What Is a TURBT Procedure for Bladder Cancer?

The Transurethral Resection of Bladder Tumor (TURBT) is a minimally invasive surgical procedure used for both the diagnosis and initial treatment of bladder cancer. This procedure involves removing suspicious growths or tumors from the inner lining of the bladder. The surgeon accesses the bladder wall through the urethra, avoiding an external incision. For many patients, especially those with early-stage disease, the TURBT is the first step in their treatment plan and provides essential information about the disease.

The Dual Purpose of TURBT

The TURBT procedure serves two functions: diagnosis and therapy. Diagnostically, the goal is to obtain tissue samples for analysis by a pathologist. This analysis confirms the presence of cancer, determines the tumor’s grade (how abnormal the cells appear), and establishes its stage (how deeply it has invaded the bladder wall). Accurate staging requires the removed specimen to include a portion of the detrusor muscle, the muscular layer of the bladder wall.

The therapeutic role of TURBT focuses on removing all visible tumor masses within the bladder. For most early-stage bladder cancers, this initial resection may be the only surgical treatment required. Eradicating the tumor while preserving the bladder allows for subsequent non-surgical therapies or surveillance. The information gained from the tissue analysis guides all subsequent treatment decisions.

What Happens During the Procedure

The TURBT is performed in a hospital or surgical center under general or spinal anesthesia. The patient is positioned with their legs in stirrups, known as dorsal lithotomy.

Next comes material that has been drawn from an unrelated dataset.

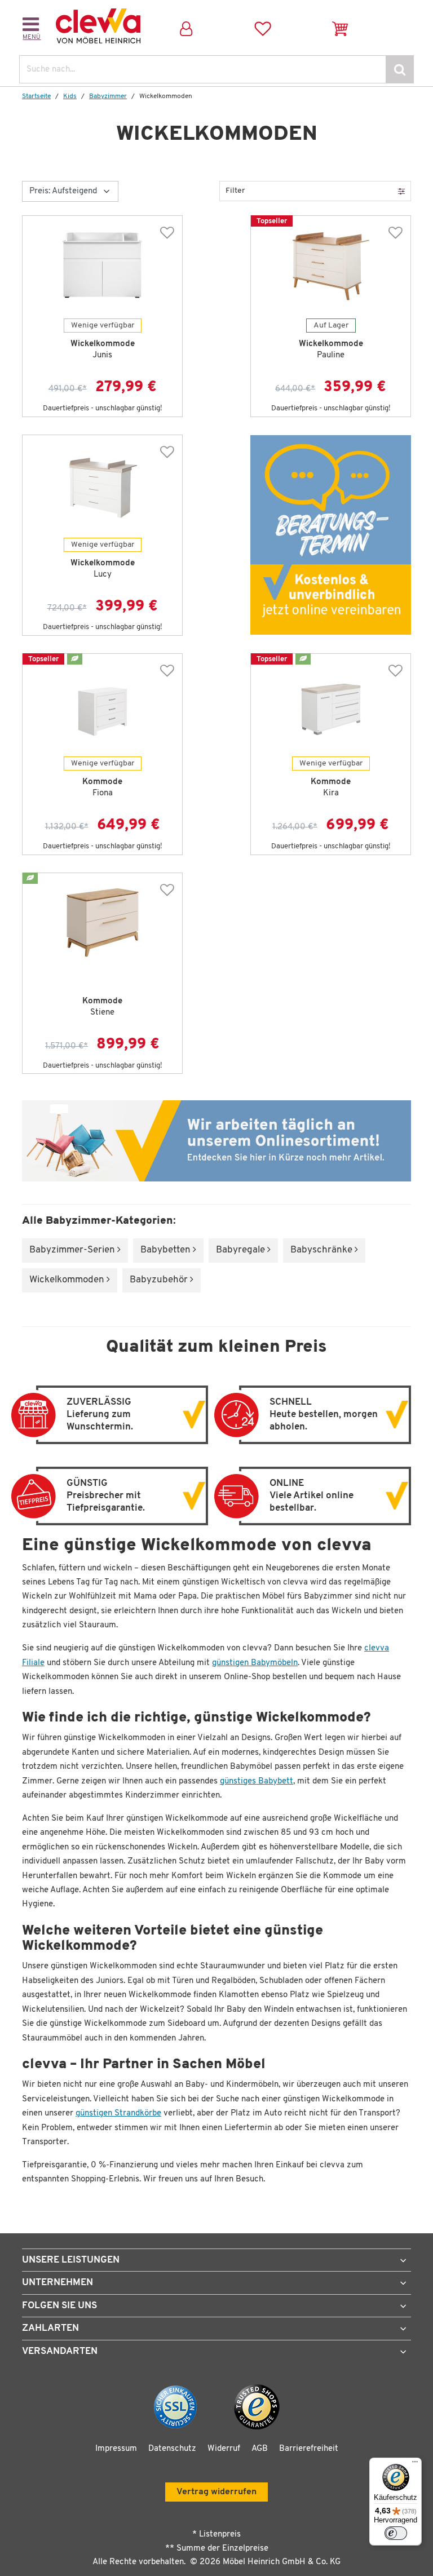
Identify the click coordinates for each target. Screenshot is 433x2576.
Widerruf (223, 2449)
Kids (70, 96)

Before the resection begins, the surgeon may perform a bimanual examination to assess the bladder and surrounding structures.

A specialized instrument called a resectoscope is inserted through the urethra and advanced into the bladder. This long, thin tube contains a camera, a light source, and a working channel, allowing the surgeon to view the bladder lining on a monitor. Once the tumor is located, the surgeon uses an electrified wire loop on the resectoscope to shave off the tumor tissue in small pieces. The removed tissue is collected and sent for pathology analysis.

After the tumor is removed, the surgeon uses the resectoscope to cauterize the base of the resection site. This process, called fulguration, uses heat or energy to seal blood vessels and minimize post-operative blood loss. The entire procedure generally lasts less than one hour, depending on the number and size of the tumors.

Immediate Recovery and Post-Operative Care

Following the procedure, patients are monitored in a recovery area as the effects of anesthesia wear off. Many patients are discharged the same day, though an overnight stay may be required if the tumor was large or bleeding is excessive. A urinary catheter is often temporarily placed in the bladder to drain urine and allow for continuous irrigation to prevent blood clot formation.

The catheter is usually removed once the urine is clear of significant bleeding. It is common to experience hematuria, or blood in the urine, which may appear pink or red for several days or up to a few weeks after surgery. Patients may also notice increased frequency or urgency of urination, along with a burning or stinging sensation. This discomfort typically improves as the bladder lining heals.

Pain management is achieved with prescribed or over-the-counter medication. Patients are advised to increase their fluid intake to help flush the bladder and reduce irritation. For approximately two to three weeks, patients must avoid strenuous activities, heavy lifting, and anything that causes straining to prevent new bleeding at the surgical site.

Pathology Results and Surveillance Planning

The tissue samples removed during the TURBT are sent to a laboratory for examination by a pathologist. This analysis provides details that determine the next steps in the patient’s care. The report specifies the tumor’s grade (low-grade tumors are slower growing, high-grade tumors are more aggressive) and its stage (the depth of invasion).

Bladder cancer is categorized based on staging as either non-muscle invasive or muscle-invasive. Non-muscle invasive disease is confined to the inner lining, while muscle-invasive disease has penetrated the detrusor muscle layer. The pathology results, including the presence or absence of detrusor muscle in the specimen, dictate the risk of cancer recurrence and progression.

Patients with high-grade or T1 tumors, which invade the layer beneath the inner lining, often require a second TURBT a few weeks later for complete removal and accurate staging. Regardless of the initial findings, a surveillance plan is necessary because bladder cancer has a high recurrence rate. This plan involves scheduled cystoscopies, where a thin scope is used to check the bladder for any new tumor growth.